> What is expected
Print, from the listing below, the lines starting at the line containing "Click the green 日原ビル map marker" and ending at the line containing "690x388 pixels.", exactly as they stand, and print nothing else.

* * * *

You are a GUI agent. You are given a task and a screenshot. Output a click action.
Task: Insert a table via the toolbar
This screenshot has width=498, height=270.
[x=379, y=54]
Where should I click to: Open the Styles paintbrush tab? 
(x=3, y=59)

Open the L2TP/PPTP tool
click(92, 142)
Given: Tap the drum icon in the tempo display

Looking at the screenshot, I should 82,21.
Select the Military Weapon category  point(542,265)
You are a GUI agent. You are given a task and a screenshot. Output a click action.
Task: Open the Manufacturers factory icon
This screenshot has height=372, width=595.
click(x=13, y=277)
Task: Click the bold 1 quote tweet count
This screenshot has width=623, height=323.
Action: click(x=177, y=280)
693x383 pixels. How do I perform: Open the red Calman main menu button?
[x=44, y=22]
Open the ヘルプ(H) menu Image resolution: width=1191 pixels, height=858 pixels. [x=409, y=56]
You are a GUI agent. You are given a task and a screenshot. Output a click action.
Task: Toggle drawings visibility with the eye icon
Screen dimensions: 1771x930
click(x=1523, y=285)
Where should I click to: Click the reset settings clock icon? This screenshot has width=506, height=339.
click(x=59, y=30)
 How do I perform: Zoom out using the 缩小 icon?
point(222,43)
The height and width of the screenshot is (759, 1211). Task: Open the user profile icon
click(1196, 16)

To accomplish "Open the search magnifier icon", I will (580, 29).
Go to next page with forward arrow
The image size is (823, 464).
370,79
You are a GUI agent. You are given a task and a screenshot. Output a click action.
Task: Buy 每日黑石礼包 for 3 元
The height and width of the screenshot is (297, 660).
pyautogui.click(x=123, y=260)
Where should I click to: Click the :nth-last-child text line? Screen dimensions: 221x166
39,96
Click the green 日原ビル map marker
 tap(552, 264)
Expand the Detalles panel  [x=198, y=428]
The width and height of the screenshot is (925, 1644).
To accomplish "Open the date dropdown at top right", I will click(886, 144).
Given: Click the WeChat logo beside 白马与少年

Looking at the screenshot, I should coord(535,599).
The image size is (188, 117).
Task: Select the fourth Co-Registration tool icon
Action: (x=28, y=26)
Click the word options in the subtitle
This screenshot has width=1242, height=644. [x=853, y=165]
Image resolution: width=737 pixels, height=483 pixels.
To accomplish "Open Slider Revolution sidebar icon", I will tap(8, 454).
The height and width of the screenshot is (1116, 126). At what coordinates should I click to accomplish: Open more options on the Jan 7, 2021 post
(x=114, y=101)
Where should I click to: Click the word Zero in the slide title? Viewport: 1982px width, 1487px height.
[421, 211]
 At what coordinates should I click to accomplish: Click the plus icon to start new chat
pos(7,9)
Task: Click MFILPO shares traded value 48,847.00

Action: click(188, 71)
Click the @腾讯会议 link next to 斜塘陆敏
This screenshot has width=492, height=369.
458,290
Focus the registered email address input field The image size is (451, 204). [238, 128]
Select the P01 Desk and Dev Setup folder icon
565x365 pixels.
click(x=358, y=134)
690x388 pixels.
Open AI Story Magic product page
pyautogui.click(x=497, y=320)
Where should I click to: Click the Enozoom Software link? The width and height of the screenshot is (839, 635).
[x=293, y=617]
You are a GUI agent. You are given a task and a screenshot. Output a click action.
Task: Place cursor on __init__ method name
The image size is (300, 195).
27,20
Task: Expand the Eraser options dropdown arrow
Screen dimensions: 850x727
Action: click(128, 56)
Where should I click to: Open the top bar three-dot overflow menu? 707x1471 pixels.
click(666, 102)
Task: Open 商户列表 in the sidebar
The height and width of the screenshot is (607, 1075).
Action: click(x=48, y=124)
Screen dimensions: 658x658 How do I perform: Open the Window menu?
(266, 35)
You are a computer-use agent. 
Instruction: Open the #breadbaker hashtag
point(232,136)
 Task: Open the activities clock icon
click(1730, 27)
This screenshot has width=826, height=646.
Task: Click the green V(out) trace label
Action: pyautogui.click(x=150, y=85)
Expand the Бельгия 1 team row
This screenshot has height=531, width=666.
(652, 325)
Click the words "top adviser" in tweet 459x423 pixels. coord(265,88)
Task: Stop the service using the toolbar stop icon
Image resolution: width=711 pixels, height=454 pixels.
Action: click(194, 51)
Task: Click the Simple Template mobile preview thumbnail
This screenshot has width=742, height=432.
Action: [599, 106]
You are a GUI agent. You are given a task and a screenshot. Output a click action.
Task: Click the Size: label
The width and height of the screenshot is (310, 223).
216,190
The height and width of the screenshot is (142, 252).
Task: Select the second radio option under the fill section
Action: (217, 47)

* * * *

> Solution
Click the green 日原ビル map marker
 tap(552, 264)
Expand the Detalles panel  [x=198, y=428]
The width and height of the screenshot is (925, 1644).
To accomplish "Open the date dropdown at top right", I will click(886, 144).
Given: Click the WeChat logo beside 白马与少年

Looking at the screenshot, I should coord(535,599).
The image size is (188, 117).
Task: Select the fourth Co-Registration tool icon
Action: (x=28, y=26)
Click the word options in the subtitle
This screenshot has width=1242, height=644. [x=853, y=165]
Image resolution: width=737 pixels, height=483 pixels.
To accomplish "Open Slider Revolution sidebar icon", I will tap(8, 454).
The height and width of the screenshot is (1116, 126). At what coordinates should I click to accomplish: Open more options on the Jan 7, 2021 post
(x=114, y=101)
Where should I click to: Click the word Zero in the slide title? Viewport: 1982px width, 1487px height.
[421, 211]
 At what coordinates should I click to accomplish: Click the plus icon to start new chat
pos(7,9)
Task: Click MFILPO shares traded value 48,847.00

Action: click(188, 71)
Click the @腾讯会议 link next to 斜塘陆敏
This screenshot has width=492, height=369.
458,290
Focus the registered email address input field The image size is (451, 204). [238, 128]
Select the P01 Desk and Dev Setup folder icon
565x365 pixels.
click(x=358, y=134)
690x388 pixels.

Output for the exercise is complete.